▶ **WHAT YOU ARE ASKED TO DO**
Continue the passage on testing insecticide-treated mosquito nets from the point where it stops.

▶ **TEXT SHOWN**
--------

The susceptibility tests were carried out using the WHO test kits for adult mosquitoes (WHO, 1998, 2016). Test papers impregnated with the WHO-recommended discriminating dosage of 0.75% permethrin were used because alphacypermethrin and deltamethrin test papers (which would match the net insecticides) were not available. The quality of the test papers was checked against a laboratory susceptible An. gambiae Kisumu strain. Wild mosquitoes used in the tests were F1 of adults An. funestus and An. gambiae (s.l.) collected from the untreated experimental huts during and just after this trial. For each test, batches of 15–20 adult females were aspirated from paper cups and transferred into the holding tubes where they were held for 1 h before testing in exposure tubes lined with the test papers. Mosquitoes were exposed for 1 h and the number of mosquitoes knocked down was recorded after 60 min. At the end of exposure period mosquitoes were transferred into holding tubes (lined with untreated papers) and provided with cotton pad soaked in 10% sugar placed on top of the holding tube. Mortality was scored 24 h post-exposure and each test was replicated depending on the number of mosquitoes collected. WHO permethrin and deltamethrin-treated papers at 5× and 10× of the discriminating concentrations were also tested to assess higher intensity of resistance for An. gambiae (s.l.) and An. funestus.

Experimental huts field study

Washed and unwashed candidate LLINs were evaluated using 6 East African experimental huts for their effects on wild An. funestus (s.s.) mosquitoes and for their ability to deter entry, drive mosquitoes out of houses, induce mortality and inhibit blood-feeding (WHO, 1998, 2013, 2016). Other mosquito species were also collected but numbers were too few for statistical analysis. Before testing in the experimental huts, preliminary catches (without any treatment) were performed for 4 nights to ensure the field team was fully versed in collection procedures.

--------

▶ **EXTRACTED DATA**
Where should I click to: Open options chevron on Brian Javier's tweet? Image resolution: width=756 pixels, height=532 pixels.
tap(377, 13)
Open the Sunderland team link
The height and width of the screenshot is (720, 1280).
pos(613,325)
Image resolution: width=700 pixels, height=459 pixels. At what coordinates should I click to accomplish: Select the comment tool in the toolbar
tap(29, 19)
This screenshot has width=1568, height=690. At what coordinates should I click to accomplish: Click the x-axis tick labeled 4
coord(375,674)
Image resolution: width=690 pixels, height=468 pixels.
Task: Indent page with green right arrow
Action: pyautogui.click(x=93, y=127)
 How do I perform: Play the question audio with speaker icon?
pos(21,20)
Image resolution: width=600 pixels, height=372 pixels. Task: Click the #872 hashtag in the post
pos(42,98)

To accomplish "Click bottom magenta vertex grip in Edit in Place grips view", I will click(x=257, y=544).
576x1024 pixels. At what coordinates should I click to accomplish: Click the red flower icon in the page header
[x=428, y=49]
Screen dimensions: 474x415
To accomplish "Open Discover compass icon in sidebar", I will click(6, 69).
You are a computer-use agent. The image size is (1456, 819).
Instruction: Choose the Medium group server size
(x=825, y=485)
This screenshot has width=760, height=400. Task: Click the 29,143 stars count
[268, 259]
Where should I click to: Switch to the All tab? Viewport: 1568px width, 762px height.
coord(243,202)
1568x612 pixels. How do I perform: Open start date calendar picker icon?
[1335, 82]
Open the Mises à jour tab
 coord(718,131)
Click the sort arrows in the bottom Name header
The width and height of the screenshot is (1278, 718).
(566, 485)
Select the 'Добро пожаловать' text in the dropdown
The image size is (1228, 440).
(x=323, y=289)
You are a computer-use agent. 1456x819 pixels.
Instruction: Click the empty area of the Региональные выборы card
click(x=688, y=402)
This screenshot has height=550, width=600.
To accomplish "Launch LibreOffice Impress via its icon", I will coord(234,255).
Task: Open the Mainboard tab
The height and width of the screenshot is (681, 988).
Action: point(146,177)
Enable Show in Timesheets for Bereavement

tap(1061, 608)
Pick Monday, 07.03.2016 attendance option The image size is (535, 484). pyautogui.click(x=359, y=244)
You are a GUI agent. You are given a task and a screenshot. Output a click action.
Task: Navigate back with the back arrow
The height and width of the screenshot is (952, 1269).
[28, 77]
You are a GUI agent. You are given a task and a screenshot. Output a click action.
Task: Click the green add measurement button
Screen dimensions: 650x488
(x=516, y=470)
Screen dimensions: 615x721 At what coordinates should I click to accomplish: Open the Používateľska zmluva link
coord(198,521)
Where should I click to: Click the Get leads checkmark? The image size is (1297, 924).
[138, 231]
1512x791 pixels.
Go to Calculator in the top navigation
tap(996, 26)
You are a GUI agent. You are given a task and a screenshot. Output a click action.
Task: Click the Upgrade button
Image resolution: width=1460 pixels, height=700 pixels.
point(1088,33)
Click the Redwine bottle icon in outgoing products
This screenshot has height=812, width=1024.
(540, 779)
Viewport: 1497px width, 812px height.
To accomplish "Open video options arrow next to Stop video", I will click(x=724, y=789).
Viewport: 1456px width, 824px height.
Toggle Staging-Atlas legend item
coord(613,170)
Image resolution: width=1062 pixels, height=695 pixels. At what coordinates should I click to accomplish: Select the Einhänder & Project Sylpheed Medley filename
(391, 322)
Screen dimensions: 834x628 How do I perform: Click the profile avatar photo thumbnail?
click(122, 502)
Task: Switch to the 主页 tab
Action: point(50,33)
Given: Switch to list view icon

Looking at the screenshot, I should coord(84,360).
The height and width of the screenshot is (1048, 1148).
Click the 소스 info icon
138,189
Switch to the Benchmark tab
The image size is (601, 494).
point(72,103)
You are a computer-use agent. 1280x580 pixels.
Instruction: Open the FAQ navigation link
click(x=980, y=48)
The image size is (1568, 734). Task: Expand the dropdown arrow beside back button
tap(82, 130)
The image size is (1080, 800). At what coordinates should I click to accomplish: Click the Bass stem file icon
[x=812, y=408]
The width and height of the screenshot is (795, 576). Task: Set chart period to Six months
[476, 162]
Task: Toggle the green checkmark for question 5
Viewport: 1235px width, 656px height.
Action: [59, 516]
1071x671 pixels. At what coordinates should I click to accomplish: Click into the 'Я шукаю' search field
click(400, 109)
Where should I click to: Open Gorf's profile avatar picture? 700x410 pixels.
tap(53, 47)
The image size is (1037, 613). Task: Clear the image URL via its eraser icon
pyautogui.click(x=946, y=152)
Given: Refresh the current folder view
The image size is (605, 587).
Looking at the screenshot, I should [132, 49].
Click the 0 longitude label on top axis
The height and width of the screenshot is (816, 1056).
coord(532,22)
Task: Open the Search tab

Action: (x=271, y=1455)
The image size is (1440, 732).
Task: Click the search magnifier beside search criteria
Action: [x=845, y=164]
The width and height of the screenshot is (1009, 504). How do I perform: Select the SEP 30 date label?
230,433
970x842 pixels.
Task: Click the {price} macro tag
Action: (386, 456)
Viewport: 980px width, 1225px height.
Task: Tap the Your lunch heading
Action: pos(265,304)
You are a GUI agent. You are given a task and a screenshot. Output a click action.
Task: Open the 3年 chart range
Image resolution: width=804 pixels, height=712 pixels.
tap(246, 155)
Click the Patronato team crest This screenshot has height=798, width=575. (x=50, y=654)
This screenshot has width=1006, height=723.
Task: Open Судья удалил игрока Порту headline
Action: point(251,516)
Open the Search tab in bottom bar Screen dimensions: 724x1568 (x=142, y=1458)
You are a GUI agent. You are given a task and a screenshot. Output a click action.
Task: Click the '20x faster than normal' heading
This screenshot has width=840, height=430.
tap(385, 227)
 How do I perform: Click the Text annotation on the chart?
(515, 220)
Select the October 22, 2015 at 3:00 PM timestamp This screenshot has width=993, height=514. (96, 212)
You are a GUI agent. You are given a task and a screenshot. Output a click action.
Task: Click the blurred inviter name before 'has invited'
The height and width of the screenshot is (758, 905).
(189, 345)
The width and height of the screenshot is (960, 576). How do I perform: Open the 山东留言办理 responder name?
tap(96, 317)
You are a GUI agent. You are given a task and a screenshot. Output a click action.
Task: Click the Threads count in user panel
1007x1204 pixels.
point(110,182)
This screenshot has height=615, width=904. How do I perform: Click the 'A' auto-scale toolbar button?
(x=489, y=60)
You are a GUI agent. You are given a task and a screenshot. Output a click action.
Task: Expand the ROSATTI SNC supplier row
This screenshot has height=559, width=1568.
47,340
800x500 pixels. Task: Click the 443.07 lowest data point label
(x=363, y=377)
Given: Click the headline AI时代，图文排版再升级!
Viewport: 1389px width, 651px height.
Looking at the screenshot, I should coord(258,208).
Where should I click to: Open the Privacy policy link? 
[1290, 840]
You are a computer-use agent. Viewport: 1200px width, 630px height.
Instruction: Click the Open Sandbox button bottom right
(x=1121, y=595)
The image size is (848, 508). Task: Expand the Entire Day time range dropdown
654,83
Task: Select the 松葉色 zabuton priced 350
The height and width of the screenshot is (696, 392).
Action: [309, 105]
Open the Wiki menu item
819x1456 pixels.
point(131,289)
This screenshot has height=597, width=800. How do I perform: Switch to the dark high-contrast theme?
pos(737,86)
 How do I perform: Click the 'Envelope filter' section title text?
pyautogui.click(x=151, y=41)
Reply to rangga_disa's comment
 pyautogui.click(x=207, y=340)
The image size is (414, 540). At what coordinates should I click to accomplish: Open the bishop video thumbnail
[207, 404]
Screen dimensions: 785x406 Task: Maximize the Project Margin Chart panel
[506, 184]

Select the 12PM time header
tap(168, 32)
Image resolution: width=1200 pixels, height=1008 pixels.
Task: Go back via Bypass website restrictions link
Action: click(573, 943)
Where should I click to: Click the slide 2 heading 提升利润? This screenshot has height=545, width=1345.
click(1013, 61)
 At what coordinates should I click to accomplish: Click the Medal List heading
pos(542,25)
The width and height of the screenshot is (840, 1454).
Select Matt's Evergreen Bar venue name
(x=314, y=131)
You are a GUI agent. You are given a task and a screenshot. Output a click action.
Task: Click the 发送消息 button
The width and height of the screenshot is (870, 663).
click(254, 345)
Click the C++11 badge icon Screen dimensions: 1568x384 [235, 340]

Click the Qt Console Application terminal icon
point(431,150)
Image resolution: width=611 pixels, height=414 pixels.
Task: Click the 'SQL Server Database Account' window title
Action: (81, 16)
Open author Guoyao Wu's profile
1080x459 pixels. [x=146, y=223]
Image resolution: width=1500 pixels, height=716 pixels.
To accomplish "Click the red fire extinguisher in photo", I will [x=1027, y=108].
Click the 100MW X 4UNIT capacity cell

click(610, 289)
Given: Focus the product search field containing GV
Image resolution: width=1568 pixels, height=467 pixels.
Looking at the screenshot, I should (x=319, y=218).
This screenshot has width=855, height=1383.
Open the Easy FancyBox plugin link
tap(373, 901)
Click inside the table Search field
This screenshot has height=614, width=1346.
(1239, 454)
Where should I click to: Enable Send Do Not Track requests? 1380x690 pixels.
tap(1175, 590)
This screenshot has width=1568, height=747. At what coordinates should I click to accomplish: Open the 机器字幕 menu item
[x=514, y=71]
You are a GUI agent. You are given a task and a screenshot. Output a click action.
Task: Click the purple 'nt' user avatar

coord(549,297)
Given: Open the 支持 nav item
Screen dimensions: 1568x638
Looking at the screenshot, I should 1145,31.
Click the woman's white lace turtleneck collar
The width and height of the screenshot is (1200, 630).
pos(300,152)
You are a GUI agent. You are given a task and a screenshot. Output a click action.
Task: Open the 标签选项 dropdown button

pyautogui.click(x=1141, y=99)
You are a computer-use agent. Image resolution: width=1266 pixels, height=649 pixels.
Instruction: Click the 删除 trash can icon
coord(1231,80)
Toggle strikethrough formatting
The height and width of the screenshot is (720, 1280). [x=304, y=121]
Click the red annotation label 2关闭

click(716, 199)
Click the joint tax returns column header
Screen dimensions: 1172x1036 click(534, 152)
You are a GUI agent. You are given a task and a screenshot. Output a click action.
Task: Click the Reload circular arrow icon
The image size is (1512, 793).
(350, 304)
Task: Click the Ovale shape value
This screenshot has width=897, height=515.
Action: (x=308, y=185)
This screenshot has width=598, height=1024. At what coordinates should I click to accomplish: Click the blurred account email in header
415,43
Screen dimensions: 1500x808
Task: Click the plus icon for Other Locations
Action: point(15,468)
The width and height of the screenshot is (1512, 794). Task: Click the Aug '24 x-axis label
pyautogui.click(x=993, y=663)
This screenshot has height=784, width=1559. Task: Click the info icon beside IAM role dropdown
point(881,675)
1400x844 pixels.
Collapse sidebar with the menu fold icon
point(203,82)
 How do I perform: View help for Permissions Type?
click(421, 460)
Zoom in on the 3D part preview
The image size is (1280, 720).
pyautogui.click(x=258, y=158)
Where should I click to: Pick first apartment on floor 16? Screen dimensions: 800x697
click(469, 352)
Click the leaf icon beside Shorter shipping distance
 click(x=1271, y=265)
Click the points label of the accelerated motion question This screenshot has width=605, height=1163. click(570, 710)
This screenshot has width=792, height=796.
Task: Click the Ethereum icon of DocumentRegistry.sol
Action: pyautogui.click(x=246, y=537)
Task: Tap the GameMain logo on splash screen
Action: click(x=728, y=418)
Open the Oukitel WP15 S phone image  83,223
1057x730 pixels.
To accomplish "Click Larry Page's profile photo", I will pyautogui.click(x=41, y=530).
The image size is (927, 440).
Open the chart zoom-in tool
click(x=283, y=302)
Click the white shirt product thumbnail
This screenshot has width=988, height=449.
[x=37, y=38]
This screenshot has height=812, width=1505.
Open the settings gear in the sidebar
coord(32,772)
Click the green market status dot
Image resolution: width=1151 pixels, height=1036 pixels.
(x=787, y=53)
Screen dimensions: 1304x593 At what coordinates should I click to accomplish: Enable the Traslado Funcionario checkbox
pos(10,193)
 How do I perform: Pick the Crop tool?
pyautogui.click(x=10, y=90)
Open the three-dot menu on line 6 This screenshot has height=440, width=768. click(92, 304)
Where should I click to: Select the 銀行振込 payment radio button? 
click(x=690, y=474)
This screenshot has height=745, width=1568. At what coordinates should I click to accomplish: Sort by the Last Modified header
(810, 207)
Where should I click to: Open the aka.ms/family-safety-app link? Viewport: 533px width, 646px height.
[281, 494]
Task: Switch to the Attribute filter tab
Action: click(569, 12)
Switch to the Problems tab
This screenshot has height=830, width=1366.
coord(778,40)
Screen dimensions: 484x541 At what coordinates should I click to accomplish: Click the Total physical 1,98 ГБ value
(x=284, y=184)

--------

▶ **WRITTEN RESPONSE**
The following 6 treatment arms were compared: (i) unwashed Veeralin; (ii) unwashed PermaNet 3.0; (iii) unwashed DuraNet LLIN; (iv) Veeralin washed 20 times; (v) PermaNet 3.0 washed 20 times; and (vi) untreated polyester net.

After every 6 nights, the treatment arms were rotated among the huts according to a Latin square scheme. Six nets were used per treatment arm and each of the 6 nets was tested for one night during the 6 consecutive nights. At the end of the 6 nights, the huts were carefully cleaned and aired to remove potential contamination. Sheets and pillows were also washed to prevent potential contamination. The treatment arm was then rotated to a different hut. The study was performed for 6 rounds over 6 weeks to ensure complete rotation through the huts. The number of mosquitoes that were collected per night was assessed for sufficiency as calculated by power analysis (Johnson et al., 2014) assuming a 70% reduction in feeding inhibition. Nets were stored in labelled polythene bags in the shade at an average temperature of 28 °C between testing.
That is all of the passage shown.